◆ Problem details: Update the lines from the one containing "Task: Open the Design menu" through the one containing "Where should I", both included, by replacing "Design" with "Layout" and leaving everything else unchanged.

◆ Exercise input:

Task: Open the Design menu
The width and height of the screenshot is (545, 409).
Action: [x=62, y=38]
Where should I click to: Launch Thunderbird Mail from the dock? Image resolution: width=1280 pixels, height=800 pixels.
--
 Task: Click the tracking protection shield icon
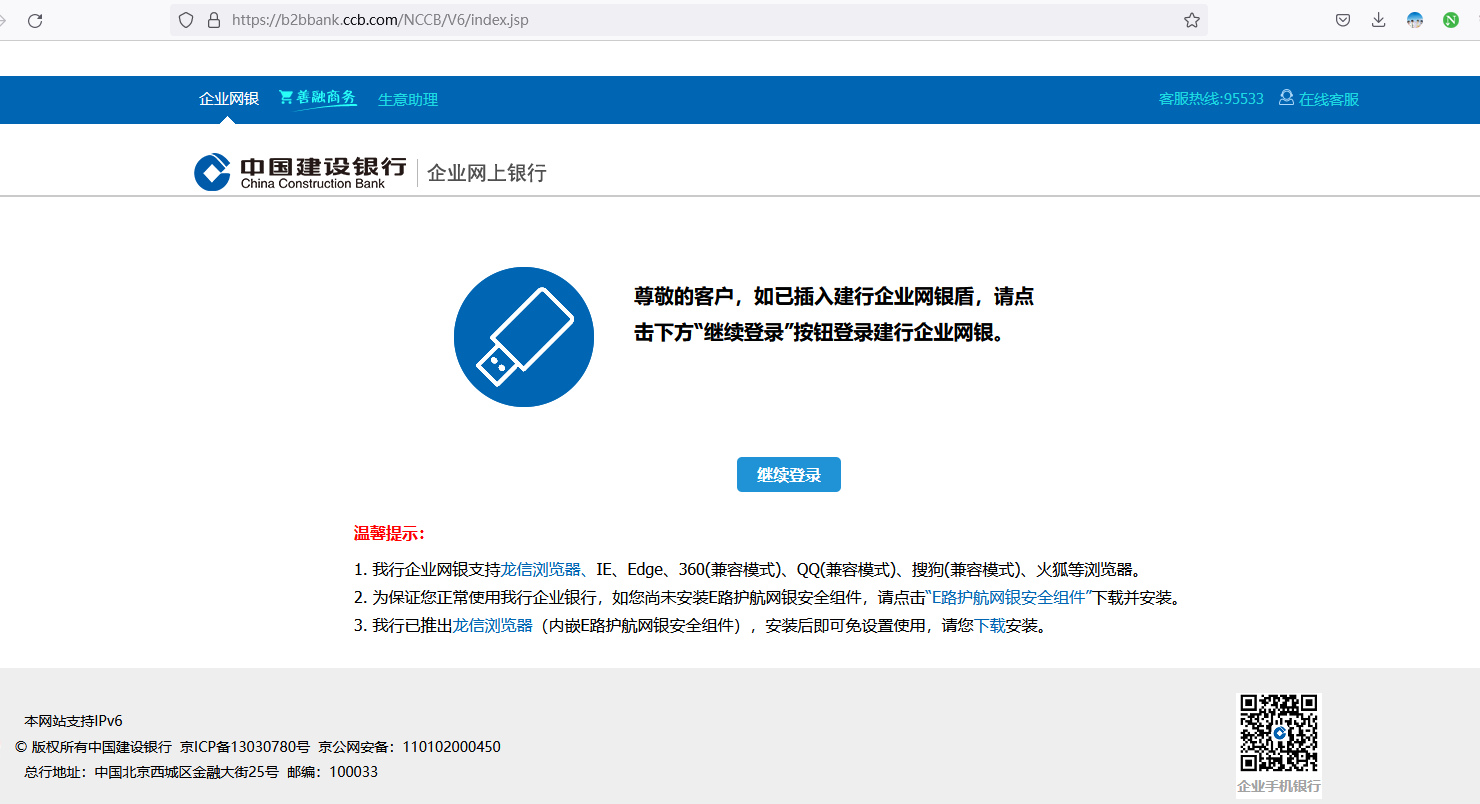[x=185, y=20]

◆ Final result:
Task: Open the Layout menu
The width and height of the screenshot is (545, 409).
Action: [x=62, y=38]
Where should I click to: Launch Thunderbird Mail from the dock? Image resolution: width=1280 pixels, height=800 pixels.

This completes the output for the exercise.